Records for the task -
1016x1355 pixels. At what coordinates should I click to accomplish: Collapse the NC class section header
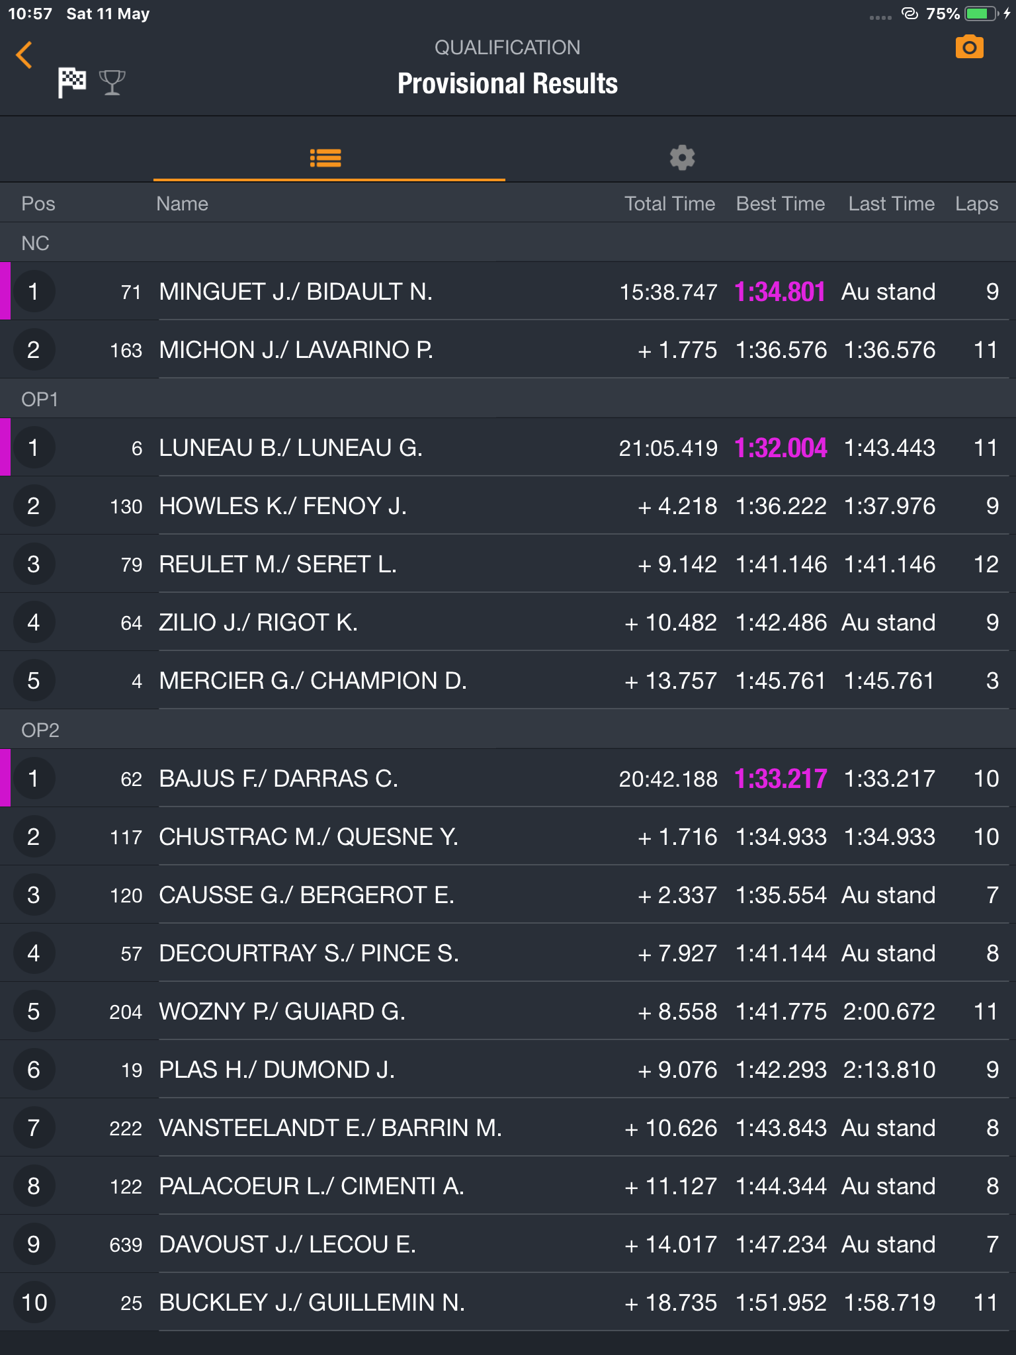click(x=508, y=243)
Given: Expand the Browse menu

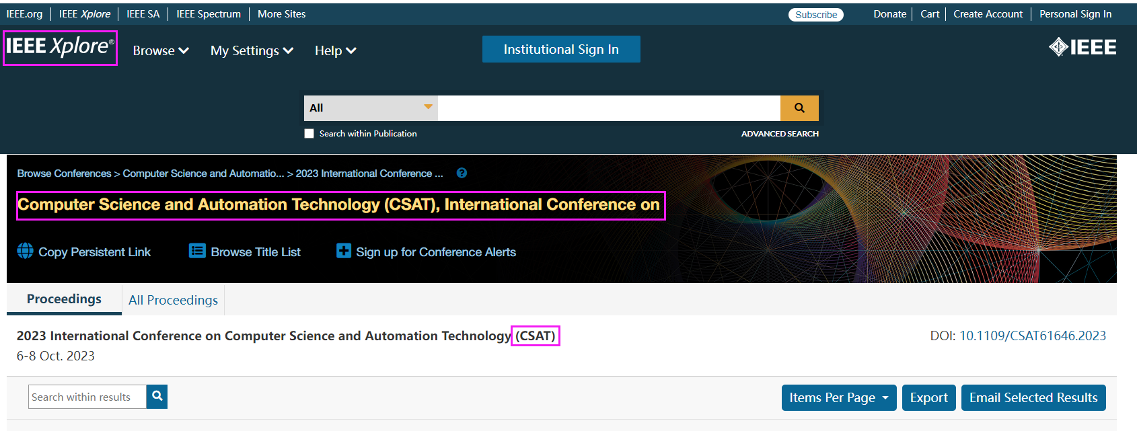Looking at the screenshot, I should [x=161, y=50].
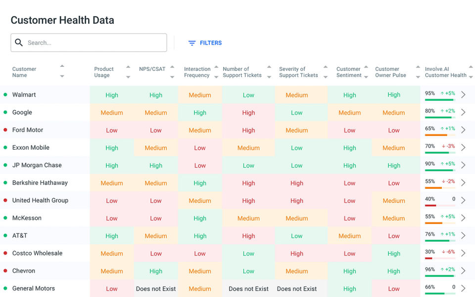Sort Interaction Frequency column descending arrow

(216, 77)
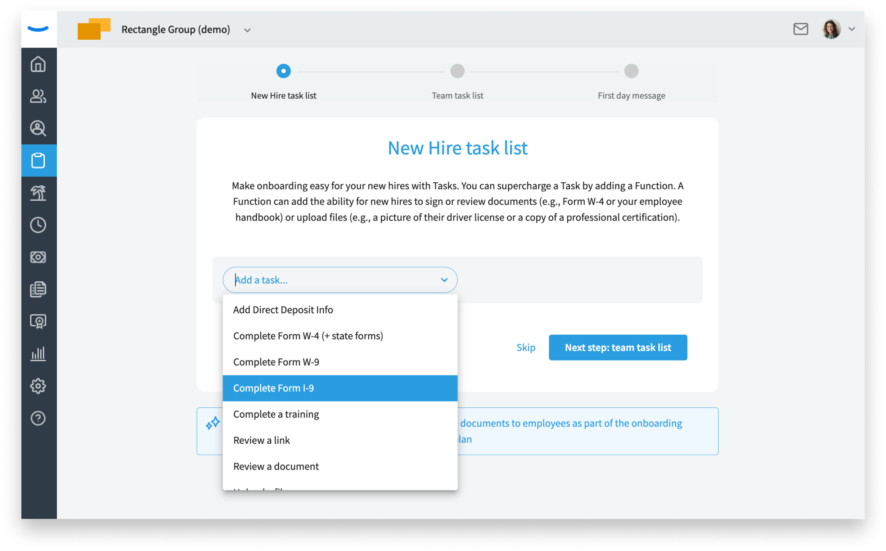Screen dimensions: 886x551
Task: Open the recruiting search-person sidebar icon
Action: tap(38, 128)
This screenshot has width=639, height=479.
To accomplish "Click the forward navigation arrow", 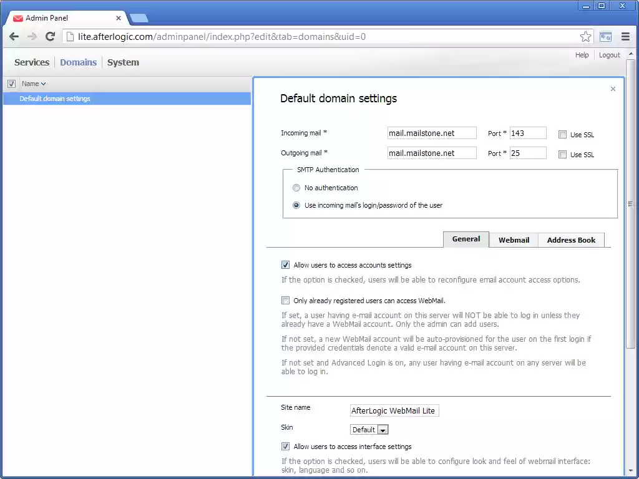I will pyautogui.click(x=32, y=36).
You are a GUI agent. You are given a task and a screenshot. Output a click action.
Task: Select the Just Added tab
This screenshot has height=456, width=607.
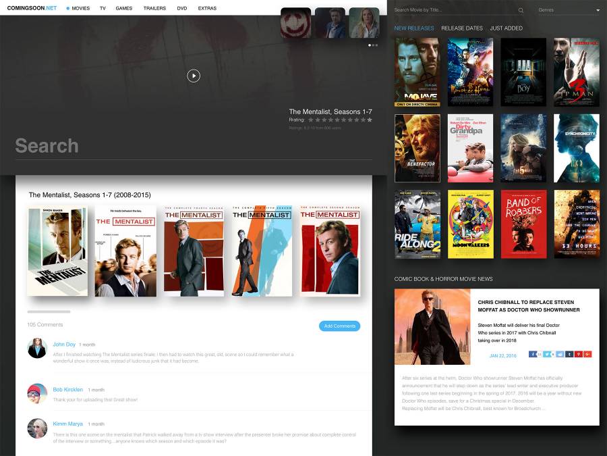pos(506,28)
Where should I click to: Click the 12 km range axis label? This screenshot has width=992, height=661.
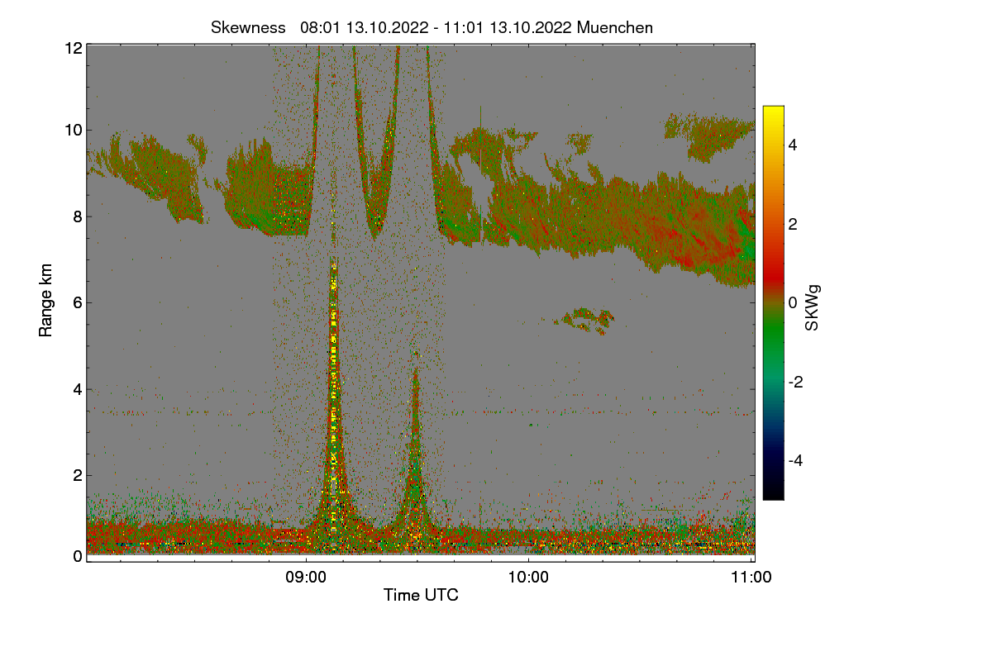(73, 48)
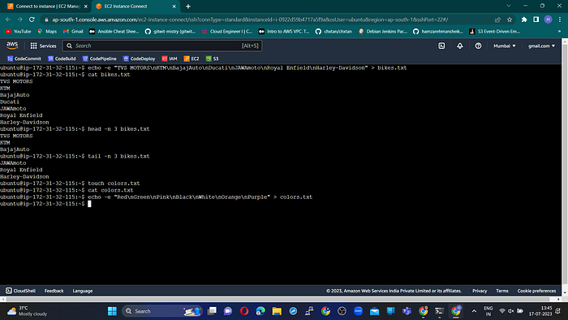Switch to the Connect to instance tab
This screenshot has width=568, height=320.
tap(48, 6)
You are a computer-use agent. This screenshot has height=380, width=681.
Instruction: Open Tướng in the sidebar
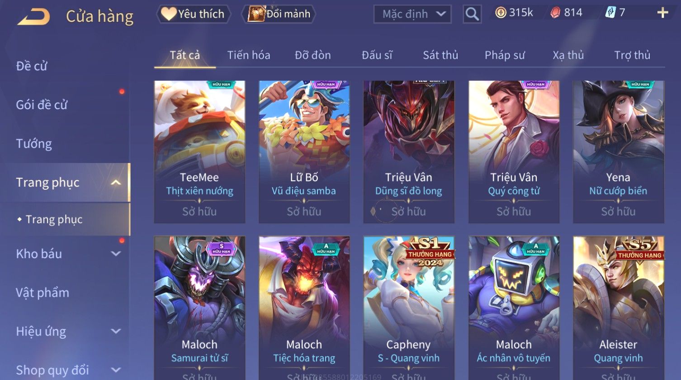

Exercise directions -
Going through the entries above, report how many lines contain the word "agent", with no other text.

Finished exercise -
2